*** Opening Study text ***

[pcgamesn] AMD is giving Threadripper 2 moar cores and a top TDP of 250W

Page 4 - Seeking answers? Join the AnandTech community: where nearly half-a-million members share solutions and discuss the latest tech.

mattiasnyc

Senior member
Mar 30, 2017
356
337
136
It amazes me how many people here browse the forums, but not the site.

Remember that time when you wrote:

You actually read wccftech?

Threadripper 2 will feature 16 cores. Any increase in cores would have to be done in the CCX due to socket compatibility.

And then someone else wrote:


And then you were like:

It amazes me how many people here browse the forums, but not the site.

….. I liked that time...
 

eek2121

Platinum Member
Aug 2, 2005
2,904
3,906
136
Remember that time when you wrote:



And then someone else wrote:



And then you were like:



….. I liked that time...

...and remember when you questioned my post where the 32 core/64 thread chip would be 3.0/3.4 GHz...as posted on Anandtech's own overview? My posts were written before AMD themselves announced a 32 core version. 250 watt TDP means that indeed several motherboards, including certain ASUS boards, would not be compatible...hence my post. a 32 core Threadripper will likely require dual 8 pin CPU plugs unless they stick with the 3.0/3.4 design...and even so...hence my original statement stands.

EDIT: Also, I'm not going to continue this due to the risk of moderator intervention. I only point out that all of the information is available on Anandtech's homepage. You simply failed to read it and then blamed me for your failure. I'm not here to cover for your mistakes.
 
  • Like
Reactions: ryan20fun

beginner99

Diamond Member
Jun 2, 2009
5,208
1,580
136
Slots of the same memory channels (e.g. A0 & A1) share all but 10 signals (CAD).
You can look at any 2 DPC board schematic you can find, to check that.

Slots for the different channels (e.g. A0 & B0) share none, except the SMBUS ones for the SPD device.

*** Closing Study text ***

Work item » Reproduce everything in the forum thread above from "Senior member" down to "actually read wccftech?", word for word.

*** Opening Dataset entries ***

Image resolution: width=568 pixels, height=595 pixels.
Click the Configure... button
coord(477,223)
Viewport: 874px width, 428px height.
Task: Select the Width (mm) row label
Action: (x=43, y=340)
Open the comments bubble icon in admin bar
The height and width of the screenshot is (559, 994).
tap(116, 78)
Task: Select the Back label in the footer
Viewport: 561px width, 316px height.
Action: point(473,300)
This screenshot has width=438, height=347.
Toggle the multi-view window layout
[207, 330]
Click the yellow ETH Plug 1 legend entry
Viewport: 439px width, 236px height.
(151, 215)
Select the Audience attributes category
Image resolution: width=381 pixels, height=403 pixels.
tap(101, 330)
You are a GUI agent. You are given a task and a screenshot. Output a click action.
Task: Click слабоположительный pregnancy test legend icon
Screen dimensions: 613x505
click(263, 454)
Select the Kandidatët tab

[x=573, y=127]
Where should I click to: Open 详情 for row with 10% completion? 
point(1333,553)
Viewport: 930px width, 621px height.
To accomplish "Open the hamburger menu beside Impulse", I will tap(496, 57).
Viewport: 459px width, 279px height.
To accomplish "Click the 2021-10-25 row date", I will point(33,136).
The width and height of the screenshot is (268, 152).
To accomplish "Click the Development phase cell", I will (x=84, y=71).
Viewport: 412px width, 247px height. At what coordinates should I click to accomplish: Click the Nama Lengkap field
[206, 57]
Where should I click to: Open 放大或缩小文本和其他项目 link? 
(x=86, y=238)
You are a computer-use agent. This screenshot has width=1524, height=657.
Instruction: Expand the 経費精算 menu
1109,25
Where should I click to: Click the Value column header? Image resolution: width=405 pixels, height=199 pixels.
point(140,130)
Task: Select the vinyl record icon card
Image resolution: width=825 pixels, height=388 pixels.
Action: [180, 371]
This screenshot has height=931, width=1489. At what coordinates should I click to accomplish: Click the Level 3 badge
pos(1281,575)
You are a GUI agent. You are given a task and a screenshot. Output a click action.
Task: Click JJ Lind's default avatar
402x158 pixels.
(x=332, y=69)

*** Closing Dataset entries ***

Your response »
Senior member
Mar 30, 2017
356
337
136
It amazes me how many people here browse the forums, but not the site.

Remember that time when you wrote:

You actually read wccftech?